It was a measure expected since the end of last year, and immediately with the beginning of 2023, in an attempt to anticipate new European Union laws, the French Financial Markets Authority (AMF) wants to force cryptocurrency companies to apply for a license if they are not already registered in the country. In this desire it joins what the Central Bank and, most importantly, the country’s Senate have long advocated.

Last November, the Minister of Finance had confirmed the desire that would like France to play an increasingly strategic role in Europe to the extent that he declared, “We want France to be the European hub of the cryptocurrency ecosystem,” and about the Old Continent he had expressed himself thus: “We want the European Union to become the first economic zone in the world for the structuring and organization of the cryptocurrency market.

In this direction AMF President Barbat-Layani seems to support a move proposed last year by the French Senate, which would oblige cryptocurrency companies to seek regulatory recognition in anticipation of the European Union’s new regulation of crypto asset markets (MiCA) by October 1, 2023: “The AMF, like the Parliament, is calling for an accelerated move to a mandatory licensing regime for unregistered cryptocurrency service providers,” he said.

Currently, many companies have registered, but no licenses have been issued voluntarily. 

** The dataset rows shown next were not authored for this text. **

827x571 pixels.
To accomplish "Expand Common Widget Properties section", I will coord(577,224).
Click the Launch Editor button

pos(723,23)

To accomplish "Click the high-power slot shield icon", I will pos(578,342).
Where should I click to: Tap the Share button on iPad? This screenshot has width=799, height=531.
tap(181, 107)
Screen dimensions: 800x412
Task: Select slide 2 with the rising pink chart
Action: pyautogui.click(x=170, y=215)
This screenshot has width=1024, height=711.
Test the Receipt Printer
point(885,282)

Registration involves checks on corporate governance and compliance with anti-money laundering regulations, but the Senate’s legal amendment requiring all unregistered cryptocurrency companies operating in the country to apply for a license has been opposed by the French government and will be debated by the National Assembly’s Finance Committee next week, Jan. 17.

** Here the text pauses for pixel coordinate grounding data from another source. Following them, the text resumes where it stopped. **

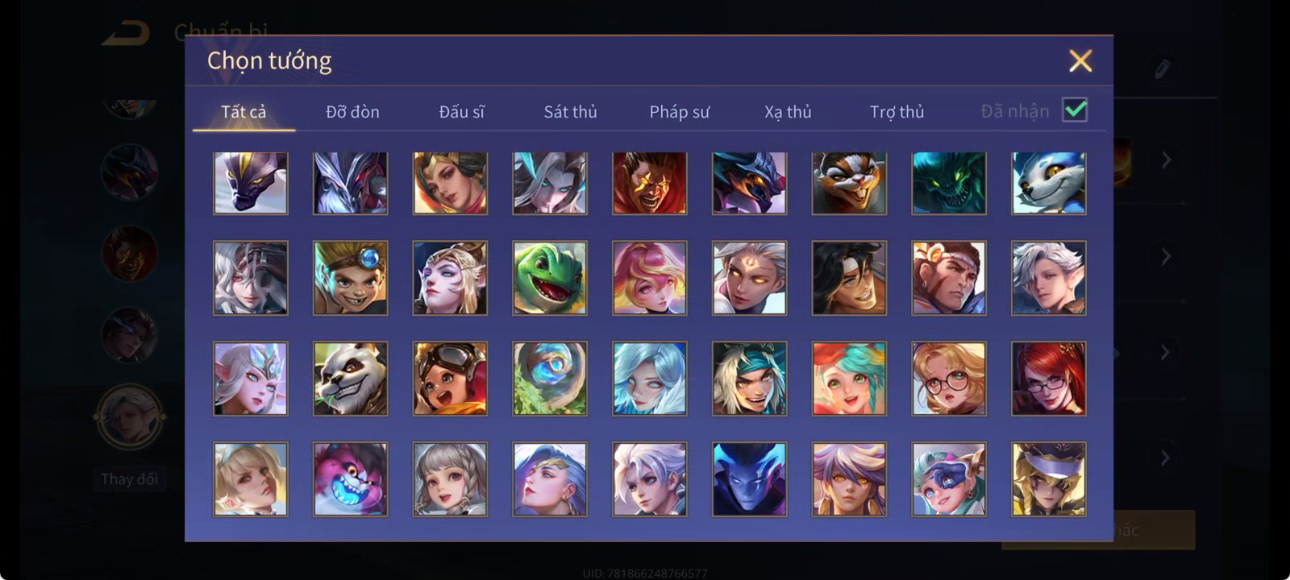The width and height of the screenshot is (1290, 580).
Task: Select the red-haired hero with glasses
Action: coord(1049,379)
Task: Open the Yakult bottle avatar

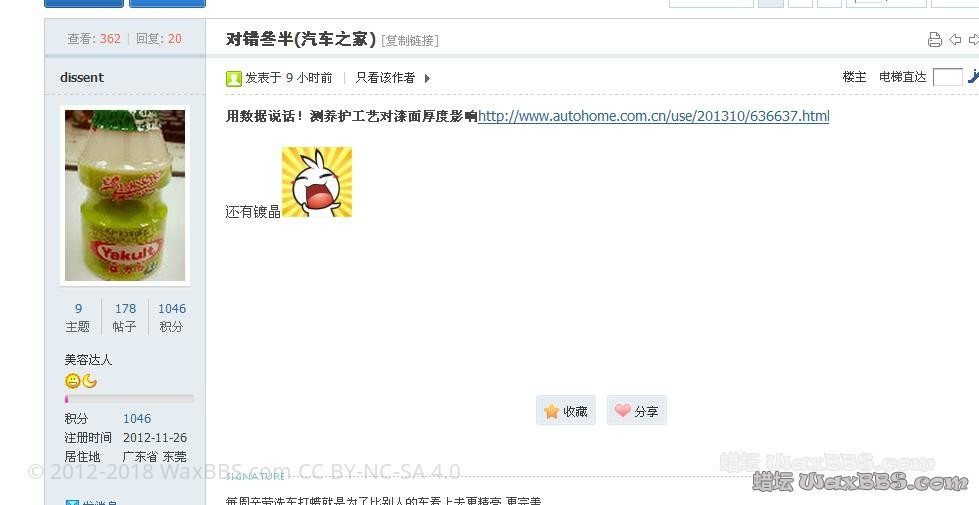Action: coord(125,195)

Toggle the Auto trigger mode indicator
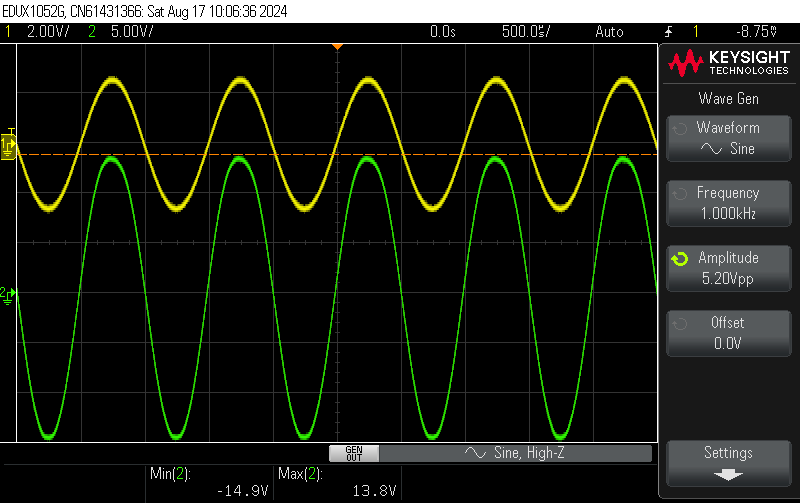608,32
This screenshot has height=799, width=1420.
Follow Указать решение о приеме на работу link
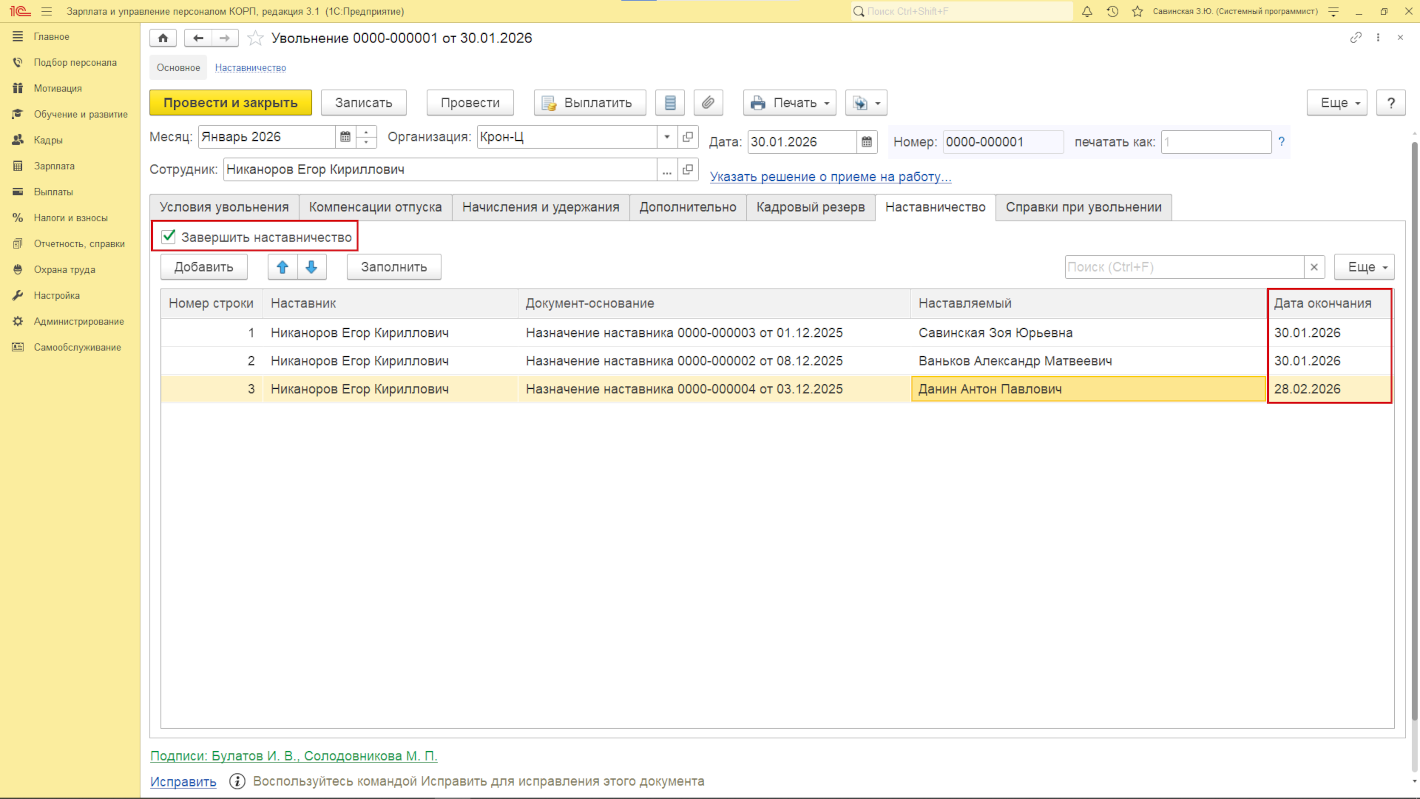(x=830, y=177)
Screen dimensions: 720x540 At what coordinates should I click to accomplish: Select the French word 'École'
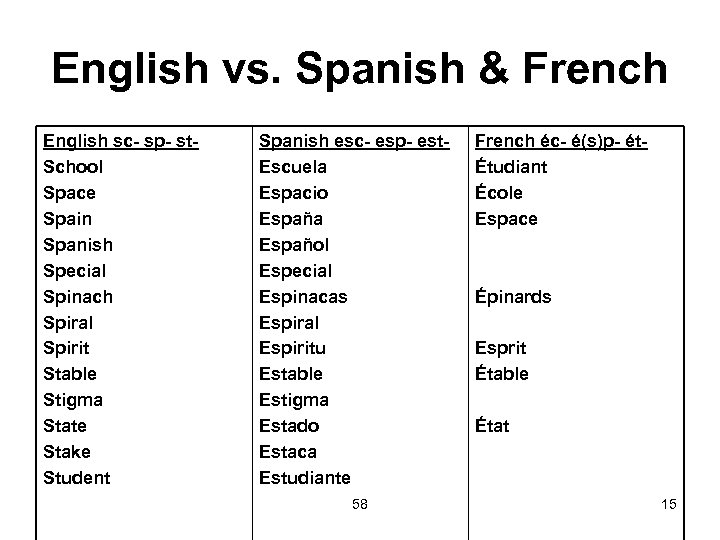tap(499, 193)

So we await the decisions of transalpine authorities who want to regulate the sector both to maintain control and as a mandatory step for taxation.

About this point, Finance Minister Le Maire recently said, “We want to use the year 2023 to deepen our reflection with stakeholders in order to identify whether new adaptations to tax legislation are necessary,” and stresses that there is no need to resort to what is already in place for the financial sector: “A direct alignment with share taxation is not necessarily a desirable goal.